La mort d’un grand homme d’État est une expérience collective. Parizeau, c’était plus que Jacques. Ce personnage était une partie de nous. Tout le Québec est en deuil. Du moins, tous ceux qui aiment le Québec. Car il y en a pour applaudir en hurlant hourra à la mort de ce titan. Mais de Gaulle et Kennedy aussi, à leur mort, eurent des cracheurs de fiel.

Monsieur Parizeau vivait comme moi à l’île des Sœurs. (Tout comme René Lévesque, il a coulé ses derniers jours dans ce «nid de libéraux».) Nous nous croisions à l’occasion. Lorsque Parizeau me reconnaissait et m’interpellait, c’était pour m’encourager à ne pas faillir au combat pour la langue.
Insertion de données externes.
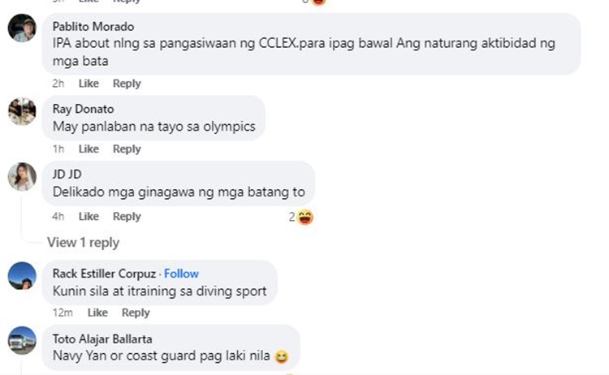Open Ray Donato's profile picture
The width and height of the screenshot is (609, 375).
click(22, 111)
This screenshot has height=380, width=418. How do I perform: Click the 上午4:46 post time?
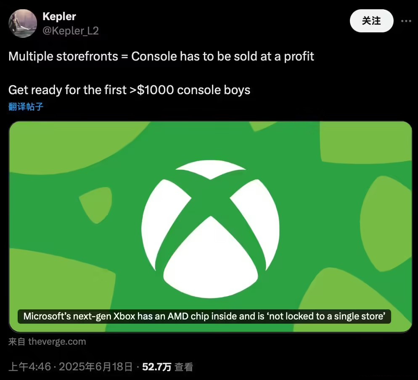click(29, 367)

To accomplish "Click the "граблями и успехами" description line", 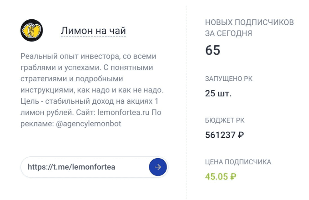I will (x=87, y=68).
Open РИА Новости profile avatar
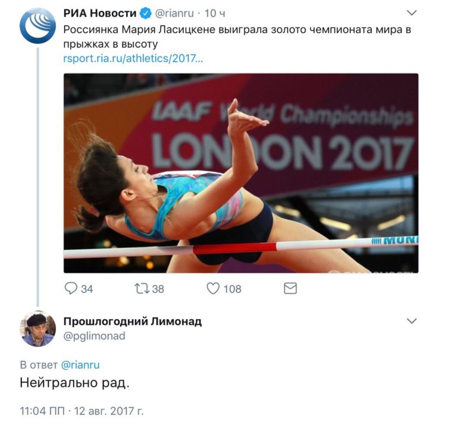Image resolution: width=457 pixels, height=422 pixels. [38, 26]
Il me disait qu’il me lisait tous les vendredis dans ce journal; la chronique que vous êtes en train de lire a donc perdu son plus éminent lecteur...

Moi, homme de radio, de mots, issu du Verdun populaire, j’ai toujours été admiratif devant cet homme de pouvoir, qui a fait du destin de son peuple sa vocation personnelle, et qui est né dans la haute bourgeoisie, de sorte que les gros dollars, ça ne l’impressionnait guère.
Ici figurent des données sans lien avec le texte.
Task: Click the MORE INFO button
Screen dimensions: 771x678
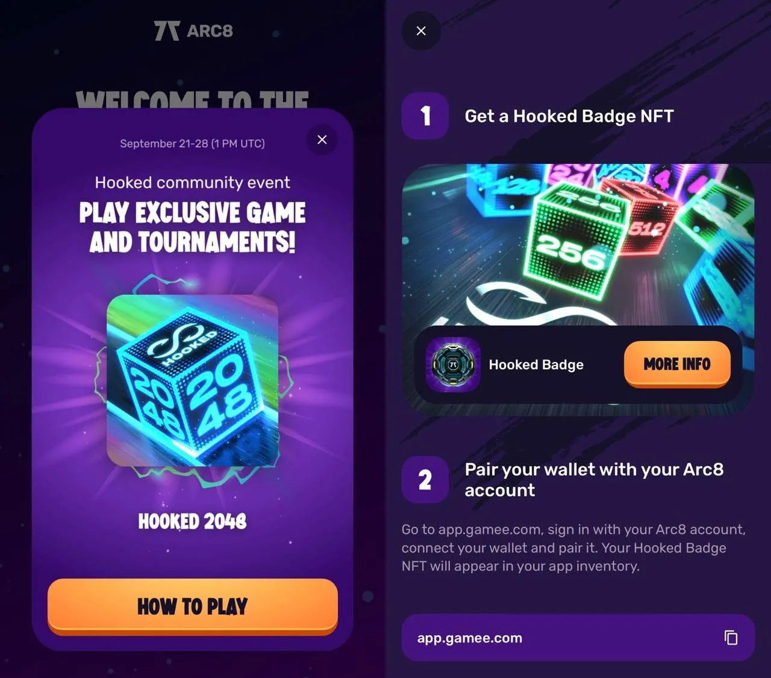Action: (x=677, y=364)
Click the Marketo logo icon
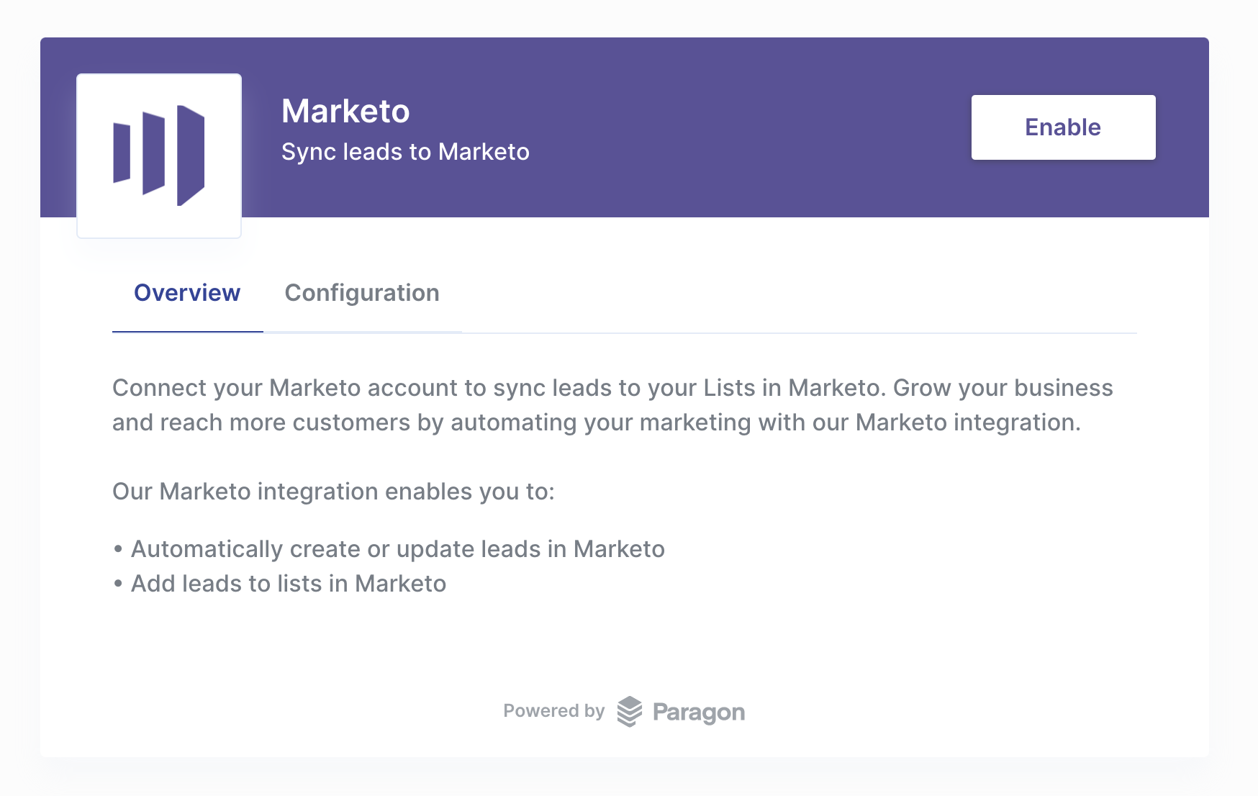 159,155
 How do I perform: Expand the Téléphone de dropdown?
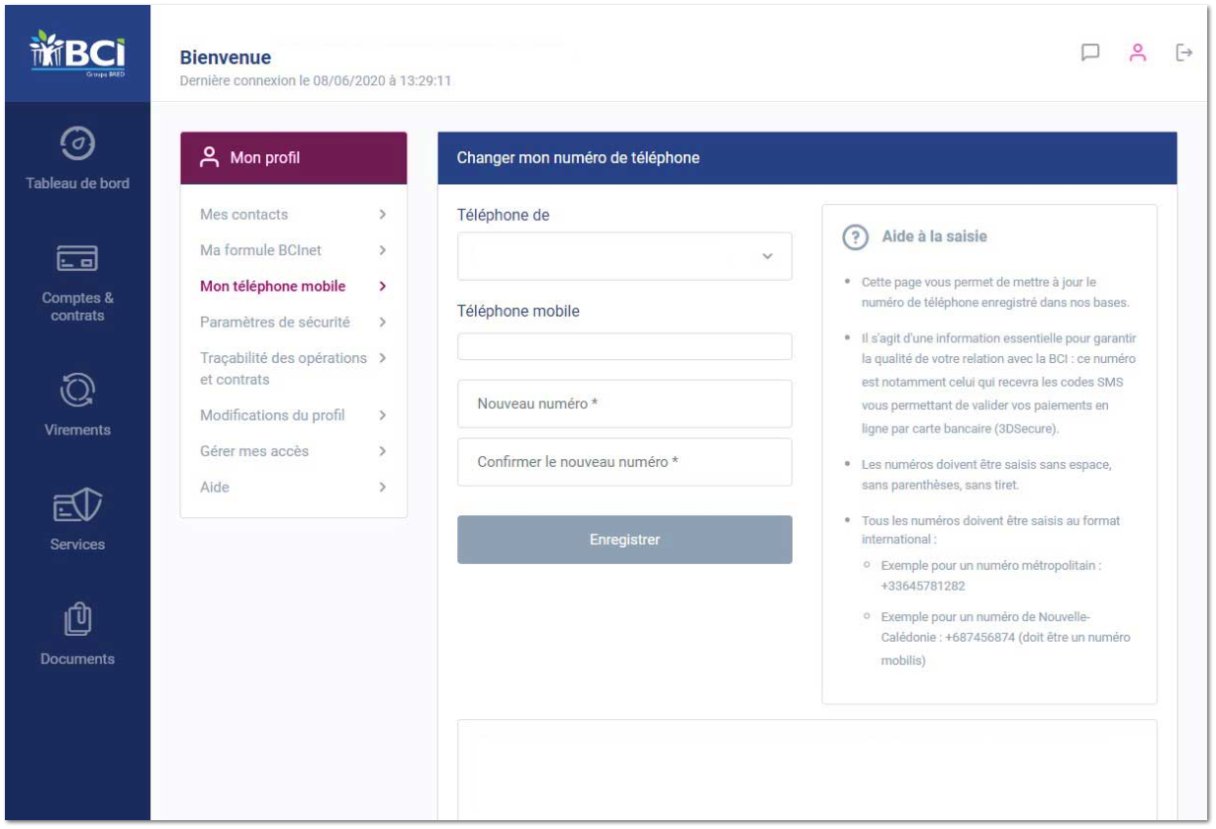624,256
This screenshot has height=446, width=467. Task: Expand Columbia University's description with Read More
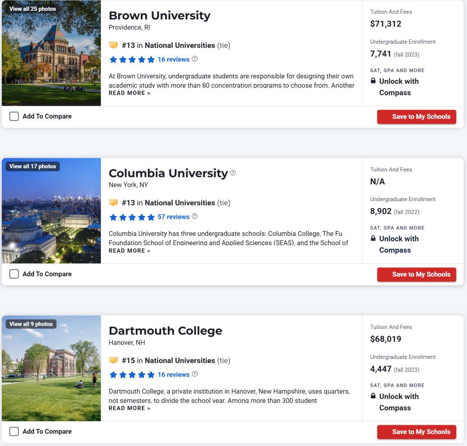129,250
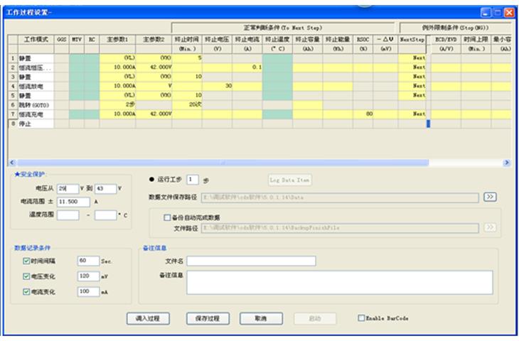The image size is (519, 341).
Task: Uncheck the 电压变化 checkbox
Action: pos(27,276)
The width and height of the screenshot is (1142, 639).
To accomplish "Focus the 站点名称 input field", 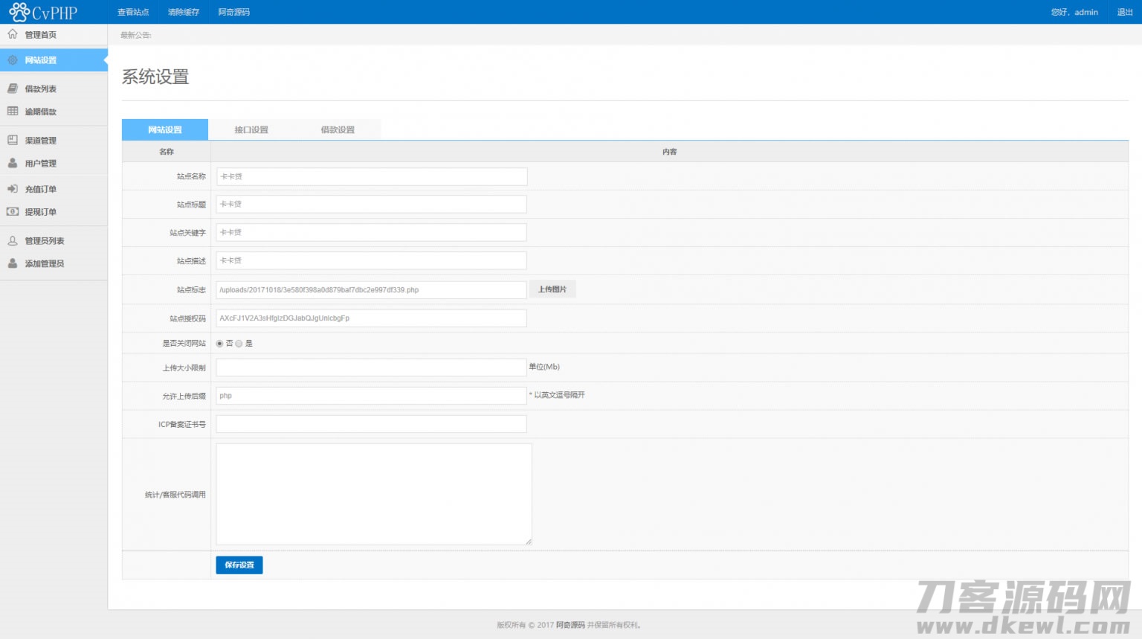I will [371, 176].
Un moment excitant de ma vie fut lorsque j’eus l’honneur de communiquer un billet manuscrit à Monsieur – pendant mon émission de radio, en pleine campagne référendaire – pour lui apprendre que Gérard Latulipe, le délégué du Québec à Bruxelles, rejoignait le camp du Oui.

La fameuse question

Lorsque Parizeau a organisé une grande consultation, animée par Marcel Masse, pour déterminer ce que devait être la question référendaire, j’y ai participé en tant que citoyen.

À la Place des Arts, il y avait foule, quand j’ai pris le micro pour parler. Je suggérais une question à volets multiples, de manière à additionner les forces en faveur du changement, sans rebuter les fédéralistes réformistes.

1) Pour ou contre le statu quo: signer la constitution de 1982 et abandonner l’idée nationale.

2) Pour ou contre le statut particulier: fédéralisme asymétrique dans l’esprit de 1867 et des «deux nations» comme dans le rapport Allaire

3) Pour ou contre la souveraineté-association: l’idée préconisée par René Lévesque et Lucien Bouchard.

4) Pour ou contre l’indépendance pure et simple: l’idée de Bourgeault et Parizeau.

Monsieur m’avait flatté en louangeant ma contribution, mais, comme vous savez, il a opté pour une question qui alliait mon 3) et mon 4)... en oubliant mon 2).

Avec des si

C’est sûr qu’avec des si, on fait bien des choses. «On fait pisser les chiens sur les bornes-fontaines» comme dirait le coloré Régis Lévesque.

Eh bien, si Jacques Parizeau, au lendemain de son 49,4 %, était resté premier ministre provincial – ce qu’il ne voulait pas –, il aurait pu rallier les tenants du fédéralisme réformiste et mettre la constitution de Trudeau KO.

Mais au lieu d’un «circuit», il a cogné une fausse balle... En additionnant toutes les forces en faveur du changement, il nous aurait fait gagner à tout le moins un changement de statut; mais non...

Nous avons plutôt eu droit à la mentalité de Mario Dumont qui renonçait au rapport de force sans précédent avec le Canada anglais pour enterrer le débat pendant une génération... génération, on le sait maintenant, ignorante et indifférente.